Not surprisingly, the old IGT program had a lot of fans who really did not want to give it up. The counties loved it (especially wealthier counties with a generous local tax base); the hospitals loved it (few if any strings attached; no monitoring); and the state Legislature loved it (no need to spend general revenue). On the other hand, CMS did not love it (articulating principles in 2015 that coverage is a better use of public money than supplemental payments; and provider payments need to be sufficient statewide).
Thus, with managed care, the ACA, and CMS principles, the role of IGTs has fundamentally changed. First, IGTs are no longer used for RE at all. We explain why this change, which happened last year, is the only logical county response under managed care. The major change this year is that the state can no longer guarantee a return of LIP funds for IGTs. The IGT decisions that counties like Hillsborough (the subject of our last brief) are now grappling with are complicated and fraught with unknowns.
County leaders have a fiduciary duty to at least bring back to county hospital(s) the amount of the IGT submitted, but that is no longer guaranteed. No doubt there are current conversations going on behind closed doors with county and hospital and state officials. They need to cobble together the state match, and we are already well into the state’s fiscal year. From our perspective, this is akin to watching a poker game. We don’t know all the cards that counties and hospitals have and plan to play, and maybe they are waiting to see what the other counties do first.

> [WHAT THE TASK ASKS]:
Repeat the passage on IGT funding word for word from "County leaders have" to "counties do first.".

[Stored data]
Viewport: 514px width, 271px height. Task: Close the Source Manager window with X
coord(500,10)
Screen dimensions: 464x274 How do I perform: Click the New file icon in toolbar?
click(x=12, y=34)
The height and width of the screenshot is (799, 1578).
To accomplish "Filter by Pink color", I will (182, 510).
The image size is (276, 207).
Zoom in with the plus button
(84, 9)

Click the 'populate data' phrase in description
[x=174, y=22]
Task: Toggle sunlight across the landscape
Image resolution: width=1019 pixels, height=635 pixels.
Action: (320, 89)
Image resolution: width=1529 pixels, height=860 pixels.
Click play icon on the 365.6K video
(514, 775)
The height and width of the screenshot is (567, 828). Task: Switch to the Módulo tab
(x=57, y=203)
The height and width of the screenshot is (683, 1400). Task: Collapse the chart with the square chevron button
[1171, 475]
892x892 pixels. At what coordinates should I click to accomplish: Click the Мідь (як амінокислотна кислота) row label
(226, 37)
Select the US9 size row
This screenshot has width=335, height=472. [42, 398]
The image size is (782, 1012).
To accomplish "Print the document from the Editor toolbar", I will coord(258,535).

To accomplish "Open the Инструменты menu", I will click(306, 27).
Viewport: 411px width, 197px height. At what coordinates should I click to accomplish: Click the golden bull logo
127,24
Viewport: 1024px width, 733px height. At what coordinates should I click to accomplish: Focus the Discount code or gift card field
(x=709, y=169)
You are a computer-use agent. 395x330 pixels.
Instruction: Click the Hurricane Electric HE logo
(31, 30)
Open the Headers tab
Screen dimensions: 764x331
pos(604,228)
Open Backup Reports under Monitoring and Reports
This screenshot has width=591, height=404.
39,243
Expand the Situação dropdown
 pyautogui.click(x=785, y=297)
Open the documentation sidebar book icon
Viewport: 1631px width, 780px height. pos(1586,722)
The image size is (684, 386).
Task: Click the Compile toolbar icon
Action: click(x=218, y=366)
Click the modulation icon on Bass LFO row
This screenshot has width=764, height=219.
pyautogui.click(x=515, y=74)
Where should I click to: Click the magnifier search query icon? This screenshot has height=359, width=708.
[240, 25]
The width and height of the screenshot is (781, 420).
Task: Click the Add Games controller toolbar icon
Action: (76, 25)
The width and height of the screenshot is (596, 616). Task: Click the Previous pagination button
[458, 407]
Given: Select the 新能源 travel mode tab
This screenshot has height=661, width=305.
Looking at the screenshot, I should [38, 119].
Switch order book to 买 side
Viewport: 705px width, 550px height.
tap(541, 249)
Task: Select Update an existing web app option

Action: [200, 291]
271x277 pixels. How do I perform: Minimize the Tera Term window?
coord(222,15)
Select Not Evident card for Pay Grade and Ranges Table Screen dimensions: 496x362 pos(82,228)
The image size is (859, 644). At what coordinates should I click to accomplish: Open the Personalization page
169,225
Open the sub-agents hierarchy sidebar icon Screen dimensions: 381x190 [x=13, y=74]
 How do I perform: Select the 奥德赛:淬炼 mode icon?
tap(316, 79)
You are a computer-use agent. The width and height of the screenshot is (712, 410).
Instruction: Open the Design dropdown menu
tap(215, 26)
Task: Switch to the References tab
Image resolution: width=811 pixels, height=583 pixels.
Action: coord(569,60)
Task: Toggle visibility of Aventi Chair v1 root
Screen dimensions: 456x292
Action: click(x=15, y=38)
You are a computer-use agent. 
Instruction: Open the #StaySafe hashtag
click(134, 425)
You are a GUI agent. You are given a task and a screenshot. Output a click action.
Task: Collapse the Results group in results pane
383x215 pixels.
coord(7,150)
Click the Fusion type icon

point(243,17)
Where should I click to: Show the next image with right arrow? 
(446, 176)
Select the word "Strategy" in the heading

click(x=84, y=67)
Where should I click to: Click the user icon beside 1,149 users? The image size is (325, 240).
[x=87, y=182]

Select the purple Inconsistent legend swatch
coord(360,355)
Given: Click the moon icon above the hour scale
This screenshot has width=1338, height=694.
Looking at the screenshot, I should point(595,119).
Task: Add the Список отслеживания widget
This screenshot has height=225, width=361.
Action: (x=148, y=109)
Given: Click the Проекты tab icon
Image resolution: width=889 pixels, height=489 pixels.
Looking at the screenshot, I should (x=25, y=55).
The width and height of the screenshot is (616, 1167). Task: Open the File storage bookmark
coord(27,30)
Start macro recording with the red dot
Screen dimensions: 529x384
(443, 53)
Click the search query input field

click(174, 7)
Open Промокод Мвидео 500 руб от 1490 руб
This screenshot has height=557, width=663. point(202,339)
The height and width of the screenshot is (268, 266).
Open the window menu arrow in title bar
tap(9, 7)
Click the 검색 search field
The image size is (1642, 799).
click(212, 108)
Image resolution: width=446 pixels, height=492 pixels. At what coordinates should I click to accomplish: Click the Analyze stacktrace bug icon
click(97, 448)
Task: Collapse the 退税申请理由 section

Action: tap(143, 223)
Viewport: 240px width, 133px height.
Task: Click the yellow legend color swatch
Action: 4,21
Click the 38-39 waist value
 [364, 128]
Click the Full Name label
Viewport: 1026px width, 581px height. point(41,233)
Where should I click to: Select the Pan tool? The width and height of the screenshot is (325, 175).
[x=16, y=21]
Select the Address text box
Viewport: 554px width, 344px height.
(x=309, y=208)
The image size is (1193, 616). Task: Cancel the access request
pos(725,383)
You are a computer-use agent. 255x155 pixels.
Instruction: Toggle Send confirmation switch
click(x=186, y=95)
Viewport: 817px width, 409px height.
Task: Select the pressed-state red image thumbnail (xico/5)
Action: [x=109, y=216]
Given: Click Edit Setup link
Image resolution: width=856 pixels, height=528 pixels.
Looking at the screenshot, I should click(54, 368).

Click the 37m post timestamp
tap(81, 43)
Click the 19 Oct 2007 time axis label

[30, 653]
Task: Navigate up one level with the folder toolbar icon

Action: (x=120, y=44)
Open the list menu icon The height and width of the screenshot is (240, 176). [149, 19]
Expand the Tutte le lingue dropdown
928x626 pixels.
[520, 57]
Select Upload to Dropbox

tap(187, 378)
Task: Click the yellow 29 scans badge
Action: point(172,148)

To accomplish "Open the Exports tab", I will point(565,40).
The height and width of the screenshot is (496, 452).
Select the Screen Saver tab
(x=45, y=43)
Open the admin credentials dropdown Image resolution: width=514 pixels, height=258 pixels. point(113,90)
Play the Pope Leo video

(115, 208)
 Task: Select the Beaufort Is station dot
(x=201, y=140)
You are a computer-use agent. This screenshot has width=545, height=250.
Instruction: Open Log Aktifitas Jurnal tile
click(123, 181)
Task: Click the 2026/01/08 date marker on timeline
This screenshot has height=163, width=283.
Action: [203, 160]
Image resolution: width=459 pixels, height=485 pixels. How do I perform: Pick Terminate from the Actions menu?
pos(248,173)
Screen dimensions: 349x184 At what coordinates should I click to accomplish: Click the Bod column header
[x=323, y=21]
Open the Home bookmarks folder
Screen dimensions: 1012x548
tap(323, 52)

> [EXERCISE RESULT]:
County leaders have a fiduciary duty to at least bring back to county hospital(s) the amount of the IGT submitted, but that is no longer guaranteed. No doubt there are current conversations going on behind closed doors with county and hospital and state officials. They need to cobble together the state match, and we are already well into the state’s fiscal year. From our perspective, this is akin to watching a poker game. We don’t know all the cards that counties and hospitals have and plan to play, and maybe they are waiting to see what the other counties do first.